Kémi séba arrêté en Afrique du Sud : le bénin exige son extradition pour terrorisme

L’heure de la justice semble avoir sonné pour Stellio Gilles Robert Capo Chichi, plus connu sous le pseudonyme de Kémi Séba. Son interpellation, survenue ce mercredi 15 avril à Johannesburg, marque un tournant décisif. Pour les autorités de Cotonou, il ne s’agit plus d’une simple affaire d’opinion, mais d’une procédure criminelle d’envergure nationale liée à des faits de terrorisme.

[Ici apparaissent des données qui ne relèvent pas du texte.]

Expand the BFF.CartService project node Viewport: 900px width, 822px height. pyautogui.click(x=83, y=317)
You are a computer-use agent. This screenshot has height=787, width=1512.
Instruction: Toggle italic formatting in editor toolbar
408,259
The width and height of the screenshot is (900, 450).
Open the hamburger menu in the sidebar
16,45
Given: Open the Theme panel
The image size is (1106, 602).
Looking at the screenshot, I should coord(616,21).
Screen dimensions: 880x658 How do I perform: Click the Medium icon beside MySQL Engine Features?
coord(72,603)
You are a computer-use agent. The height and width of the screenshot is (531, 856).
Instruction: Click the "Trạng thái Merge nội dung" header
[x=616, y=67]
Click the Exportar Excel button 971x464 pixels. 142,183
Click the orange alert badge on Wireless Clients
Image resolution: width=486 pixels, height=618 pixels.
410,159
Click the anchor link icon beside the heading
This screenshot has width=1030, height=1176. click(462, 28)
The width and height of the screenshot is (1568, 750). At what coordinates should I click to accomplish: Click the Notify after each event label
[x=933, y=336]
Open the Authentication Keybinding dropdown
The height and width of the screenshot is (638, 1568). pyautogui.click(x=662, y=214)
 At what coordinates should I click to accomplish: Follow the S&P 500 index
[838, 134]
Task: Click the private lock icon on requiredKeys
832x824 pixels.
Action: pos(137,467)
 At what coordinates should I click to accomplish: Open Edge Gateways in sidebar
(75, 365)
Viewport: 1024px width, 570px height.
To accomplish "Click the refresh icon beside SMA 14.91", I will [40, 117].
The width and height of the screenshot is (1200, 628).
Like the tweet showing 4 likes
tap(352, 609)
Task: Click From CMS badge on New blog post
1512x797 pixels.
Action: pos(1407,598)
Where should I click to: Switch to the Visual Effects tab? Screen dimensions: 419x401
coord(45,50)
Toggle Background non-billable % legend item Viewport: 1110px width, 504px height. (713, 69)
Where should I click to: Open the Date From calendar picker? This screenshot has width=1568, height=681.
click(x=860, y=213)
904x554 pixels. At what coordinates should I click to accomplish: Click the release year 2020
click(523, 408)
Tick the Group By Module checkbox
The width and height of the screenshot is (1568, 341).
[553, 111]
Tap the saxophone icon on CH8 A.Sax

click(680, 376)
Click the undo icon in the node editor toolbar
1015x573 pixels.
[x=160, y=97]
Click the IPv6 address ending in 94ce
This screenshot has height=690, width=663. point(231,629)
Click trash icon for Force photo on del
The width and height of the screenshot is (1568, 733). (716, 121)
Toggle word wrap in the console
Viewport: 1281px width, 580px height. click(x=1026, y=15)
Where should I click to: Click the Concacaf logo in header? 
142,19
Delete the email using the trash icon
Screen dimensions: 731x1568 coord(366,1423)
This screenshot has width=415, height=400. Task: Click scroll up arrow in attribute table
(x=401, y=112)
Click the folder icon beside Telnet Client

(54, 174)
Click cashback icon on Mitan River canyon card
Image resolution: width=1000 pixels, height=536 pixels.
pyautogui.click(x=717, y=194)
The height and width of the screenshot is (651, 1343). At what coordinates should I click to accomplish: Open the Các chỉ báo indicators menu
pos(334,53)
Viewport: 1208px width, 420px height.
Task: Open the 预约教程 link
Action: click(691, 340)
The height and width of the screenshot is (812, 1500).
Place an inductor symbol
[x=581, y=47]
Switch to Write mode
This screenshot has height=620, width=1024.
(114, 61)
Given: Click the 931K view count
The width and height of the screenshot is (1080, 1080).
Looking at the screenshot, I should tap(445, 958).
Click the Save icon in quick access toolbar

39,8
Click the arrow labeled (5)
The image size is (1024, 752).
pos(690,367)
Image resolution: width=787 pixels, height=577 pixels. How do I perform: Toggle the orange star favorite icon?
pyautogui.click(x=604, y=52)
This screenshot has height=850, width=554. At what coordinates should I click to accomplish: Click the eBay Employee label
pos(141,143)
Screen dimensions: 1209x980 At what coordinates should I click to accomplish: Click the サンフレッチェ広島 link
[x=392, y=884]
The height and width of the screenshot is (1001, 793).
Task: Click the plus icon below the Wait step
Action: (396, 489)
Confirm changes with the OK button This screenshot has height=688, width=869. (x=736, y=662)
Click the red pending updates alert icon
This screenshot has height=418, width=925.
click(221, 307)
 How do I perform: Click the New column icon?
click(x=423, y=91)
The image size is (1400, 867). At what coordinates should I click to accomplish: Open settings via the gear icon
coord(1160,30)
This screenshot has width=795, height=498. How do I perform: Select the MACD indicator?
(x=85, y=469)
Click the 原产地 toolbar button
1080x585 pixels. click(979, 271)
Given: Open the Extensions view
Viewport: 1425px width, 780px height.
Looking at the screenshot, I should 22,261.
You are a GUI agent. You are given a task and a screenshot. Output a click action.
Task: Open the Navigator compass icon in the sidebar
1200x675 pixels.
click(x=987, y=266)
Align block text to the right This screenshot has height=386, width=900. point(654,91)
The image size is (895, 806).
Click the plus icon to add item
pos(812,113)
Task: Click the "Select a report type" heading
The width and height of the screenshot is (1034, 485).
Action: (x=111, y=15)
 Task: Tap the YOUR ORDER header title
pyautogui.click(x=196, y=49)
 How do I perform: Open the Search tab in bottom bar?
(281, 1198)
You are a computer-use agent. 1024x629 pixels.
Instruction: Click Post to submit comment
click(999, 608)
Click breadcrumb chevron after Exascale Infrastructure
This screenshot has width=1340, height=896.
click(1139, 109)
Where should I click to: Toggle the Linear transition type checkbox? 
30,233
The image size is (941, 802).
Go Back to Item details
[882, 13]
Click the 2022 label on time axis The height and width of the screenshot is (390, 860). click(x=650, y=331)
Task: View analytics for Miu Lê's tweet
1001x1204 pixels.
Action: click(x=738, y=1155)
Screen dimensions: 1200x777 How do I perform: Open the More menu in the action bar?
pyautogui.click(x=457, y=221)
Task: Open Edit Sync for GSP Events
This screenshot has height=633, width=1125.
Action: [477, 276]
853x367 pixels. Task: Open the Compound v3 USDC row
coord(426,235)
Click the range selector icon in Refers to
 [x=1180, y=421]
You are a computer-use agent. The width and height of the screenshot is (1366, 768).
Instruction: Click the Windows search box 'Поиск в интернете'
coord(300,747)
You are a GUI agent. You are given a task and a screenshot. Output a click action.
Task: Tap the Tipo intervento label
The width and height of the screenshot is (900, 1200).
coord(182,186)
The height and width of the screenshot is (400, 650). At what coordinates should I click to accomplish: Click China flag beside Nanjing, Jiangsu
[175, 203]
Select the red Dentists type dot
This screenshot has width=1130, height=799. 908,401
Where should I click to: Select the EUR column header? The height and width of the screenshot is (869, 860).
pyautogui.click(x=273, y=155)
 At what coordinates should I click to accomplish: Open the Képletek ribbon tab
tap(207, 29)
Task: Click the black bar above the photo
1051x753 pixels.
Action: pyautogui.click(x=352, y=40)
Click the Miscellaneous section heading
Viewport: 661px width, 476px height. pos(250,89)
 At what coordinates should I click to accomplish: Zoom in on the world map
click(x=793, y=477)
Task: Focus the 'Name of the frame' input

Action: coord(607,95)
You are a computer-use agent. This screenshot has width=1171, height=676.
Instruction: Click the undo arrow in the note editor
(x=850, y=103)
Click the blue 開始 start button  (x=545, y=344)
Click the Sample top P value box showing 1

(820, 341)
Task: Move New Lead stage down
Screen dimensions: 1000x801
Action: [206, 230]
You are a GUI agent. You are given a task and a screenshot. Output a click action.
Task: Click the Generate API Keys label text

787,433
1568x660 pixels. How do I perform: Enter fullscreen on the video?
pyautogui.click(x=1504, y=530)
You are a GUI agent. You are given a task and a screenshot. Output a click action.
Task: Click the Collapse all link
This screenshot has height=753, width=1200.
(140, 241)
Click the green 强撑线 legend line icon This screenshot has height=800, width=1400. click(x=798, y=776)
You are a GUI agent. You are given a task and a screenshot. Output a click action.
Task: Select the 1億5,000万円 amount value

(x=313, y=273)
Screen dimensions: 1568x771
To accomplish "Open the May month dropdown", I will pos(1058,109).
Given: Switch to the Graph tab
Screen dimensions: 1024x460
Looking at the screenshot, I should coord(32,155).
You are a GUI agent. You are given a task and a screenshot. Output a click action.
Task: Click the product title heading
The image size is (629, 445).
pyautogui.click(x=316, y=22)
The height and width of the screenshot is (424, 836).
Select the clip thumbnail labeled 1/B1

Une demande d’extradition immédiate formulée par Cotonou

Le gouvernement béninois n’a pas tardé à réagir en sollicitant officiellement le rapatriement forcé de l’activiste. Le dossier transmis aux autorités sud-africaines est particulièrement lourd : il lie directement l’intéressé à la tentative de coup d’État sanglante de décembre 2025. Loin d’être un simple commentateur, Séba est accusé d’avoir été la cheville ouvrière d’une entreprise séditieuse visant à renverser l’ordre constitutionnel par la violence.

Des soupçons de liens avec des réseaux terroristes

Au-delà de la sédition, l’exécutif béninois pointe du doigt des dérives sécuritaires inquiétantes qui menacent la stabilité régionale :

  • Connivences avec des groupes armés : Les services de renseignement soupçonnent une collaboration avec des réseaux cherchant à importer l’instabilité du Sahel vers les pays du littoral africain.
  • Discours de haine et radicalisme : Sa rhétorique identitaire radicale est désormais perçue comme un instrument de division nationale, visant à fracturer la cohésion sociale du Bénin au profit d’intérêts extérieurs.

La controverse du passeport diplomatique nigérien

Pour tenter d’échapper aux poursuites, l’activiste s’appuierait sur un passeport diplomatique fourni par le Niger, lié à ses fonctions de « Conseiller Spécial » auprès du Général Tiani. Une protection que Cotonou qualifie d’imposture manifeste. Pour la diplomatie béninoise, la solidarité continentale ne doit en aucun cas servir de paravent à l’impunité, et l’Afrique du Sud est appelée à honorer les conventions internationales de lutte contre le terrorisme.

Le tournant du 20 avril à Pretoria

L’avenir de Kémi Séba se jouera le 20 avril prochain lors d’une audience cruciale devant les tribunaux de Pretoria. Ce rendez-vous judiciaire est perçu comme un test majeur pour la stabilité des États de la région face au populisme violent. Comme le souligne un expert en droit pénal international, « le panafricanisme ne peut pas être le masque du terrorisme », rappelant qu’on ne libère pas un peuple par l’insurrection armée.

Désormais privé de sa liberté de mouvement, l’agitateur se retrouve au cœur d’une procédure qui pourrait marquer la fin de son activisme médiatique et le début d’un face-à-face avec la justice souveraine de son pays d’origine.